EXERCISE DESCRIPTION - Reproduce the rows from the start through the line containing "Action: tap(966, 23)", swapping "icon" for "symbol" and leaving everything else unchanged.

ENTRIES PROVIDED -
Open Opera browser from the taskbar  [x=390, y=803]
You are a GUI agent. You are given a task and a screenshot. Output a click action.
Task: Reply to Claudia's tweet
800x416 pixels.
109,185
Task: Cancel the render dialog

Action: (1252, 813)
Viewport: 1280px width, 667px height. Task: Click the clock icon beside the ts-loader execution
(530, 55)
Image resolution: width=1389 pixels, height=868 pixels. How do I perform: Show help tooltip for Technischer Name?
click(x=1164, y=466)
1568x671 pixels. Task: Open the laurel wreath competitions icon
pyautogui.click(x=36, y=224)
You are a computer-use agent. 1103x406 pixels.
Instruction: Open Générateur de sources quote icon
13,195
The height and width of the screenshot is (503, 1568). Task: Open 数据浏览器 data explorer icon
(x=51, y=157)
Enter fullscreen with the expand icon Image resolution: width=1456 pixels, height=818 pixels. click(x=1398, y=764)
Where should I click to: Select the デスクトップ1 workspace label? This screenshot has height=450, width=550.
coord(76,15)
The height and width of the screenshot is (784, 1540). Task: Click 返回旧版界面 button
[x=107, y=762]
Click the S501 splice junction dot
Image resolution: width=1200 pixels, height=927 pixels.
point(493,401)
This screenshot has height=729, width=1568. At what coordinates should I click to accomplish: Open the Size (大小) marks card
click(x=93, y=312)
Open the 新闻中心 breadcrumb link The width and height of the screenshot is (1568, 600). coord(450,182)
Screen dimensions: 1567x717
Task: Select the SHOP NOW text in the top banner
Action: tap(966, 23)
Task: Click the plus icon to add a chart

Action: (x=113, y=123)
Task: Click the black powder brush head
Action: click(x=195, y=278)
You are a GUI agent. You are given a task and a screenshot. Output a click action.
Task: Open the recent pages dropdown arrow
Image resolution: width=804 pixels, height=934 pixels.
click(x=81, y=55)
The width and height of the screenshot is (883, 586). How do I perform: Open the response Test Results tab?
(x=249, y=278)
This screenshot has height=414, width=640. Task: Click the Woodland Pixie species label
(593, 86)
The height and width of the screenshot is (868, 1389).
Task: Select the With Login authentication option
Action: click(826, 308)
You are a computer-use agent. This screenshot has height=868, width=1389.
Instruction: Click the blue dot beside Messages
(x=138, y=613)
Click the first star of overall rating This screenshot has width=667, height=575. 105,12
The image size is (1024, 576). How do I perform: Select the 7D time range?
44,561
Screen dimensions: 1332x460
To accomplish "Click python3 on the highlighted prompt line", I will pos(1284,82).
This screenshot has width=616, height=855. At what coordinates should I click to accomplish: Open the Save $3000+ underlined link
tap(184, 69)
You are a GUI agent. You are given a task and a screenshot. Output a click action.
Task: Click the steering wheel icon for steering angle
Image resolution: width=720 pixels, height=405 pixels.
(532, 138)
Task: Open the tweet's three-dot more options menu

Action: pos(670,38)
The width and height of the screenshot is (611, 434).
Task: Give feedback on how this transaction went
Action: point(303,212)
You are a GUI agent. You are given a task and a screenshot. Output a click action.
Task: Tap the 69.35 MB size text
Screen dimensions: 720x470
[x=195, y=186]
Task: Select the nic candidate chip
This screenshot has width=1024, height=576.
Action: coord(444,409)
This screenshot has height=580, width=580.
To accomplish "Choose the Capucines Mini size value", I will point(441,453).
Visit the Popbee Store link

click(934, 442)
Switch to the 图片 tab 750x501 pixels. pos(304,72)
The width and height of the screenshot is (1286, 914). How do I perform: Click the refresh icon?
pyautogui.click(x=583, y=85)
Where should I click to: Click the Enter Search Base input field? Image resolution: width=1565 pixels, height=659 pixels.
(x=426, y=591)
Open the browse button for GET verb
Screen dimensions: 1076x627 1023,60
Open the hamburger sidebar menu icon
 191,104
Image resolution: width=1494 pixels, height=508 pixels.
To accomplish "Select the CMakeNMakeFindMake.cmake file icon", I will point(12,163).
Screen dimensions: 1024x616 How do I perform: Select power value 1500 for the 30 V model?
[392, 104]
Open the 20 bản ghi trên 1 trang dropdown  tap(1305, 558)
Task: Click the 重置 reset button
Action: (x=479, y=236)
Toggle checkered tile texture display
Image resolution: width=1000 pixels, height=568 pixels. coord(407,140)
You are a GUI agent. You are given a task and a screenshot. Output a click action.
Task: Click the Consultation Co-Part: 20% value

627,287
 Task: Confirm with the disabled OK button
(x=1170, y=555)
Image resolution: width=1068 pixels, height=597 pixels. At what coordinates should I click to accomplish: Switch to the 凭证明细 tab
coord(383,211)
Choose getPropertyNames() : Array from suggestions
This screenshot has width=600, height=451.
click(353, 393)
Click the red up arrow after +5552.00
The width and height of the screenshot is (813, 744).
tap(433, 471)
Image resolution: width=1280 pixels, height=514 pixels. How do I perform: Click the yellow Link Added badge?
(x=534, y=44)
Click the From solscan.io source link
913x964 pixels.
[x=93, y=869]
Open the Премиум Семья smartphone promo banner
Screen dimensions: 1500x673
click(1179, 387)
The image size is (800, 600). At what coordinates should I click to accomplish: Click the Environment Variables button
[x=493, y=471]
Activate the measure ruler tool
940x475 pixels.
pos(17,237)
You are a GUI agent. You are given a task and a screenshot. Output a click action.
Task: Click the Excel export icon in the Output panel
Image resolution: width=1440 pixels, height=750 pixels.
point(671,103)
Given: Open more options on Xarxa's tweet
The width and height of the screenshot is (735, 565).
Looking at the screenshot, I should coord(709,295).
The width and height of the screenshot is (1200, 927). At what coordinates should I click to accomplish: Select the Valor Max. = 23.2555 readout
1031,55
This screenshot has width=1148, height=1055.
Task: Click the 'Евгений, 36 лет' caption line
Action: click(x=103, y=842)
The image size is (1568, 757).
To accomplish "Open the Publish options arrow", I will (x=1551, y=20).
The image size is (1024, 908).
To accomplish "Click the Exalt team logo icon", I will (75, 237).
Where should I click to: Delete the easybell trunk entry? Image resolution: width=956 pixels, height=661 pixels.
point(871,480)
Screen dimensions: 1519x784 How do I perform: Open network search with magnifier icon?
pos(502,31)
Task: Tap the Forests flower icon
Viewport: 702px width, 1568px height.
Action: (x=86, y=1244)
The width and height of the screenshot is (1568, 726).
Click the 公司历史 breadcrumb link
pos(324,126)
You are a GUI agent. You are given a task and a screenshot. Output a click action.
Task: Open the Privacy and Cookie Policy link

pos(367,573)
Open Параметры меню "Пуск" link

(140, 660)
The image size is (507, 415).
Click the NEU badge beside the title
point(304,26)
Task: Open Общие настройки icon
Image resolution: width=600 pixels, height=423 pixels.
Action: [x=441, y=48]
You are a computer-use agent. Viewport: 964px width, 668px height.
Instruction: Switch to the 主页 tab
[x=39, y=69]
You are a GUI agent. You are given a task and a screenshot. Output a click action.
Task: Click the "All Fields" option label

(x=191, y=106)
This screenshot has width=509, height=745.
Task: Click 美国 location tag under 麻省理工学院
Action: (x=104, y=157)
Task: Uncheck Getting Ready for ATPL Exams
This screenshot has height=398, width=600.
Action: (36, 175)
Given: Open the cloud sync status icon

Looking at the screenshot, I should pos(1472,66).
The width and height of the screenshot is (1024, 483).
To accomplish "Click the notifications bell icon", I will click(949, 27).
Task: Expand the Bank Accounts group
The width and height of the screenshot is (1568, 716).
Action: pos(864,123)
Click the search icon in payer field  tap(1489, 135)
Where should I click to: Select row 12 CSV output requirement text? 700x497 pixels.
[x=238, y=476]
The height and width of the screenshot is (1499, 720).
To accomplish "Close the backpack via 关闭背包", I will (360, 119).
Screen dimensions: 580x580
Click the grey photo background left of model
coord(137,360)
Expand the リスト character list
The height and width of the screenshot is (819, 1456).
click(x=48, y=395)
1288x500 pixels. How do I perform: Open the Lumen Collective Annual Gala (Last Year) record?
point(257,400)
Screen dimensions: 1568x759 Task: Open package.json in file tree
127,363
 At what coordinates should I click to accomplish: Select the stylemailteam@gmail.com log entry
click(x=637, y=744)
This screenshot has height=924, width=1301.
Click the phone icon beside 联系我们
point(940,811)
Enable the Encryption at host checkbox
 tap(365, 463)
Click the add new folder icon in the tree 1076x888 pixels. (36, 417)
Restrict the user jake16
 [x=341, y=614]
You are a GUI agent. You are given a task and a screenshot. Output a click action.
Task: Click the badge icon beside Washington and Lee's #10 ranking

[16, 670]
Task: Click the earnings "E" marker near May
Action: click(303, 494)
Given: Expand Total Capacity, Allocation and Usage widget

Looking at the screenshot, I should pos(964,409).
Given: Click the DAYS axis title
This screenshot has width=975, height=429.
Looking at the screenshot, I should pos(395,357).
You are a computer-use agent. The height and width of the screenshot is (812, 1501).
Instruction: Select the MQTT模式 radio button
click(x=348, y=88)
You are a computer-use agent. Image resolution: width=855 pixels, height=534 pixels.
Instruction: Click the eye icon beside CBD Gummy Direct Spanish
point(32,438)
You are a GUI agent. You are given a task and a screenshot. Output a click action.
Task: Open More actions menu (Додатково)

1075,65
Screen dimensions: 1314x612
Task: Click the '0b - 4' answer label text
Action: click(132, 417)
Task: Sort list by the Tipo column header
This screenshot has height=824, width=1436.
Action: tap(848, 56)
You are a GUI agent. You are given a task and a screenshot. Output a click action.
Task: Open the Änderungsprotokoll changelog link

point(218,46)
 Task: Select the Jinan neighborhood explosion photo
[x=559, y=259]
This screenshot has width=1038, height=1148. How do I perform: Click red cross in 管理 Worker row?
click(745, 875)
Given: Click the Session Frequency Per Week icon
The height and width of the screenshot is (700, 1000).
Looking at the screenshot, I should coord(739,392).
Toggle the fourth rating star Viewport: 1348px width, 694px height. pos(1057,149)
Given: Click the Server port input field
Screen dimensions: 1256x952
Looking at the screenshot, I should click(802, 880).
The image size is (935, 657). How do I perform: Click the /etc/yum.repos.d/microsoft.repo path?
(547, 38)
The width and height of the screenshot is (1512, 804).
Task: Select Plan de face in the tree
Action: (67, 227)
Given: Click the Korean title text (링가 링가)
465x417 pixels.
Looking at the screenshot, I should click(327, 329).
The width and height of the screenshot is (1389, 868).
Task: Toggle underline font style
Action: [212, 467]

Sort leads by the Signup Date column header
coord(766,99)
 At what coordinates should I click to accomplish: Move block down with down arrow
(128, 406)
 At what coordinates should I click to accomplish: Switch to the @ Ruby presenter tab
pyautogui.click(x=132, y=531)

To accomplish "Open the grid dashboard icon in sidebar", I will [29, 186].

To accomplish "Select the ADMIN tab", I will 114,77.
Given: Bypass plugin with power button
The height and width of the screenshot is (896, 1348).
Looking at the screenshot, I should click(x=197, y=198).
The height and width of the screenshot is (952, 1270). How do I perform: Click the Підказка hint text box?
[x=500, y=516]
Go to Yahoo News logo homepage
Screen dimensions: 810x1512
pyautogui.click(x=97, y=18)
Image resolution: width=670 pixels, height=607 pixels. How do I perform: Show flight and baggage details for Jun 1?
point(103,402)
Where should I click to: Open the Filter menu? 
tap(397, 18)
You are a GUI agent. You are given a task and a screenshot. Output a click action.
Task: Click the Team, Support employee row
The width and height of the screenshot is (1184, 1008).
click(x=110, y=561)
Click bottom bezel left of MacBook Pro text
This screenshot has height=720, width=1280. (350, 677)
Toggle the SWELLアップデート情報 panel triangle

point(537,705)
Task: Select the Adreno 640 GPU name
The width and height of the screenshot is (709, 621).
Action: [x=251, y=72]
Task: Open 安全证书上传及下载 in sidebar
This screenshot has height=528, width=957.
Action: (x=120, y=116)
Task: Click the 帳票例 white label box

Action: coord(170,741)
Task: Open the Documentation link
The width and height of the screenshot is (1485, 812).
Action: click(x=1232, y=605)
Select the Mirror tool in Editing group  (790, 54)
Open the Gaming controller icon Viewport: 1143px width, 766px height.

ANSWER TO THIS EXERCISE -
Open Opera browser from the taskbar  [x=390, y=803]
You are a GUI agent. You are given a task and a screenshot. Output a click action.
Task: Reply to Claudia's tweet
800x416 pixels.
109,185
Task: Cancel the render dialog

Action: (1252, 813)
Viewport: 1280px width, 667px height. Task: Click the clock symbol beside the ts-loader execution
(530, 55)
Image resolution: width=1389 pixels, height=868 pixels. How do I perform: Show help tooltip for Technischer Name?
click(x=1164, y=466)
1568x671 pixels. Task: Open the laurel wreath competitions symbol
pyautogui.click(x=36, y=224)
You are a computer-use agent. 1103x406 pixels.
Instruction: Open Générateur de sources quote symbol
13,195
The height and width of the screenshot is (503, 1568). Task: Open 数据浏览器 data explorer symbol
(x=51, y=157)
Enter fullscreen with the expand symbol Image resolution: width=1456 pixels, height=818 pixels. click(x=1398, y=764)
Where should I click to: Select the デスクトップ1 workspace label? This screenshot has height=450, width=550.
coord(76,15)
The height and width of the screenshot is (784, 1540). Task: Click 返回旧版界面 button
[x=107, y=762]
Click the S501 splice junction dot
Image resolution: width=1200 pixels, height=927 pixels.
point(493,401)
This screenshot has height=729, width=1568. At what coordinates should I click to accomplish: Open the Size (大小) marks card
click(x=93, y=312)
Open the 新闻中心 breadcrumb link The width and height of the screenshot is (1568, 600). coord(450,182)
Screen dimensions: 1567x717
Task: Select the SHOP NOW text in the top banner
Action: tap(966, 23)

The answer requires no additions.